Saved data entries:
■ ■ ■

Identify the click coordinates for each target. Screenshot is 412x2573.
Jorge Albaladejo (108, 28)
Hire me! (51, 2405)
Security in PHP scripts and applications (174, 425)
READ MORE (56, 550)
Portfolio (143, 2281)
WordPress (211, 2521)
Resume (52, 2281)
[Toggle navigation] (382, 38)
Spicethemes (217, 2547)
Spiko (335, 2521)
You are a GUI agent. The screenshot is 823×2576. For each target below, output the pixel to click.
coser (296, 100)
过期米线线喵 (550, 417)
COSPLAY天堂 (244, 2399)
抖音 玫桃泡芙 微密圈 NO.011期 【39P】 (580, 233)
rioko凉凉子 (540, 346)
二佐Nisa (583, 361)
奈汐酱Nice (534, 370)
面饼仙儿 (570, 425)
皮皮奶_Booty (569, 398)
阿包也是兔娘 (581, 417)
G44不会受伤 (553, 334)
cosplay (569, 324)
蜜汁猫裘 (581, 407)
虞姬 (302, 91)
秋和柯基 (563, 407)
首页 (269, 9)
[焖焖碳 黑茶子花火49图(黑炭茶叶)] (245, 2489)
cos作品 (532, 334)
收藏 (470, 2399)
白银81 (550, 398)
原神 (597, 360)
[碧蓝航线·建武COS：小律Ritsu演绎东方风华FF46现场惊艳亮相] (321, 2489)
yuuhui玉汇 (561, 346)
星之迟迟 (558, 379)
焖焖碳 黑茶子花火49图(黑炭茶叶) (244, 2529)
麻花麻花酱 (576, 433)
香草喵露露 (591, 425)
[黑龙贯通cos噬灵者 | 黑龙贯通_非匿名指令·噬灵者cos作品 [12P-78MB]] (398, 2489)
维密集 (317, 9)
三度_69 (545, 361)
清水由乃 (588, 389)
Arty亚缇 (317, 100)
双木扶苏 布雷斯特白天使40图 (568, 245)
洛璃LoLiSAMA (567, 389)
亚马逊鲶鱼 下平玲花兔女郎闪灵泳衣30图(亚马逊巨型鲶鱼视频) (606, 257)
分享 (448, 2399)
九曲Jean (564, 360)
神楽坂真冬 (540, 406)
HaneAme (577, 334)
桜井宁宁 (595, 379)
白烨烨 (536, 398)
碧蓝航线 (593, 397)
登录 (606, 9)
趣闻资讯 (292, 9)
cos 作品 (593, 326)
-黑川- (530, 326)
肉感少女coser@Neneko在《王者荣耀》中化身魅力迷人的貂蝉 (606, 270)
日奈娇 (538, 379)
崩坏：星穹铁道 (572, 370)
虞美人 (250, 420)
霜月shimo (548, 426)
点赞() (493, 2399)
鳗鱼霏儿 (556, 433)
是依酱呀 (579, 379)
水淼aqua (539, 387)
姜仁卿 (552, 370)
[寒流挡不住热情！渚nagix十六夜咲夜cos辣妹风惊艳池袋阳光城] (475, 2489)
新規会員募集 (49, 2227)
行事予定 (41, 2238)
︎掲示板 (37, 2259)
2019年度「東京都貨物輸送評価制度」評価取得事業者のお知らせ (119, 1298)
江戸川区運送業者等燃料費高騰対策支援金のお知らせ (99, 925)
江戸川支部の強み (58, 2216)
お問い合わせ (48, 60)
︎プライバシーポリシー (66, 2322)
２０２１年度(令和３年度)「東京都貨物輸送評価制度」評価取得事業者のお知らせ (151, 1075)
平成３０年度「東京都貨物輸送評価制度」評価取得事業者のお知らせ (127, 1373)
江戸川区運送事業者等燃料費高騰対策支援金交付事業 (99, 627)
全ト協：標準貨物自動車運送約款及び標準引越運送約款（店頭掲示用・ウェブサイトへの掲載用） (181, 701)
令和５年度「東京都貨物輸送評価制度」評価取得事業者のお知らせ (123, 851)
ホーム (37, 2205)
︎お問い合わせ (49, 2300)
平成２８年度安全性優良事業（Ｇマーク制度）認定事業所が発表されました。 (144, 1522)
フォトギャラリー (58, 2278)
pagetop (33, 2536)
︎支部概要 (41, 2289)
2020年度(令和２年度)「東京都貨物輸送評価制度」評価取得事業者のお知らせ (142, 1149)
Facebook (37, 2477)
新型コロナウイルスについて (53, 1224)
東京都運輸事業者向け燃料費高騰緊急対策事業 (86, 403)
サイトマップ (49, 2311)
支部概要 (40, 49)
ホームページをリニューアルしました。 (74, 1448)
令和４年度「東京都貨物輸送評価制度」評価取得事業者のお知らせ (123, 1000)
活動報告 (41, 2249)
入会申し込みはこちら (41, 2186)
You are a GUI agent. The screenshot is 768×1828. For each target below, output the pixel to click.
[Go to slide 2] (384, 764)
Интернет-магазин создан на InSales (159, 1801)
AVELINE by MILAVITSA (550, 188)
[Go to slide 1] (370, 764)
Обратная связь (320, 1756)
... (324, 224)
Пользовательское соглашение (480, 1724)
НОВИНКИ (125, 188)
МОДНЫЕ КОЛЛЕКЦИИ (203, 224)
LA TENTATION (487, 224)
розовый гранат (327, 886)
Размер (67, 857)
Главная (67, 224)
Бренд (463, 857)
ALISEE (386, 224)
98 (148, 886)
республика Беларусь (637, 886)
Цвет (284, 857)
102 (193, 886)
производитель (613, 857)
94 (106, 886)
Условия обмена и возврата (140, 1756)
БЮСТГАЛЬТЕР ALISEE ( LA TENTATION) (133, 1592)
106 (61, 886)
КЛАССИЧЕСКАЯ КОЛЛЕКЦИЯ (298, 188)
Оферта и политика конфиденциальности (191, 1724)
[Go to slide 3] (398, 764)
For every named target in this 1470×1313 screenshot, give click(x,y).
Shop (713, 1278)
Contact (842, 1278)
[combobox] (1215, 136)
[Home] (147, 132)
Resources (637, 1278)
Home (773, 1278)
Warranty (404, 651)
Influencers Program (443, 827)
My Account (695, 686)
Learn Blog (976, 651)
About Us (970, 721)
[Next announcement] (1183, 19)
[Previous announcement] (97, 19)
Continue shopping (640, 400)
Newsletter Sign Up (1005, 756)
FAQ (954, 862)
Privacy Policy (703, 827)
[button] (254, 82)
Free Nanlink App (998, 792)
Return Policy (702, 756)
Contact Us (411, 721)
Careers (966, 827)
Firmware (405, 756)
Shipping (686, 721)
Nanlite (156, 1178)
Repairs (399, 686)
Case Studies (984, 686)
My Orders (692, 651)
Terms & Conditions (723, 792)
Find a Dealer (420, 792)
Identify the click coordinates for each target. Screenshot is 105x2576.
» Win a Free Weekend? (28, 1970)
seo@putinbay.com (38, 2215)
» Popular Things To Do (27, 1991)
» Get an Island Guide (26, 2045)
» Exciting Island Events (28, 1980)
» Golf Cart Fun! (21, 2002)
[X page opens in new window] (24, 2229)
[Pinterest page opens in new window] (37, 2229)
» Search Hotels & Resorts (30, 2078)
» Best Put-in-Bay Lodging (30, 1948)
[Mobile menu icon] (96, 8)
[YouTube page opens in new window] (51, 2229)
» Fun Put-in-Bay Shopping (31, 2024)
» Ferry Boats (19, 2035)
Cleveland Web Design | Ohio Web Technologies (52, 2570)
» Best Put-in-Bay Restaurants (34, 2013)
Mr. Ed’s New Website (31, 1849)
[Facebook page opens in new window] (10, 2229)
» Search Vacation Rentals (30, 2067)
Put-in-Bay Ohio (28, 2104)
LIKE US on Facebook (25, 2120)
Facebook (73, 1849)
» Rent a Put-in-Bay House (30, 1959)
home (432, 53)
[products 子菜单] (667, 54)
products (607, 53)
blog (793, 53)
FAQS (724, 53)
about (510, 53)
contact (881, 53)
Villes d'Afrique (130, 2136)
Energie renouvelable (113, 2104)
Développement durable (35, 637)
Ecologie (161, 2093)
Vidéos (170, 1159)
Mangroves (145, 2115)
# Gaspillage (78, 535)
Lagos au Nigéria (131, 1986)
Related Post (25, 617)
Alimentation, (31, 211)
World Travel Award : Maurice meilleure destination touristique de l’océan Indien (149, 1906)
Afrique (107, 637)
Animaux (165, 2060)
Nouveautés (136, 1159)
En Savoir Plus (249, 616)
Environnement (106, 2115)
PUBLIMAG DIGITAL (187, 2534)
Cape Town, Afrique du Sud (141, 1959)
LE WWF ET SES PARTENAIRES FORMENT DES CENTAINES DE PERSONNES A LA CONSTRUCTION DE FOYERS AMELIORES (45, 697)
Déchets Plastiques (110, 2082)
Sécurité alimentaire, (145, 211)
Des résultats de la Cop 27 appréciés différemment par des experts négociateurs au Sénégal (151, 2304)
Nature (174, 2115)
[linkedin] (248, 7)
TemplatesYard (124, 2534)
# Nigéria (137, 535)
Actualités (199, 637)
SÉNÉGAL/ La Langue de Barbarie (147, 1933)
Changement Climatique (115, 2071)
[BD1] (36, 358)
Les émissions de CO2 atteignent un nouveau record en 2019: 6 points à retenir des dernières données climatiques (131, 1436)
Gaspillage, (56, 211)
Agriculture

■ ■ ■

**What to work on**. Tally the lines of the data that contain the string "ALISEE", and report nothing but the tally.

**Written response**. 2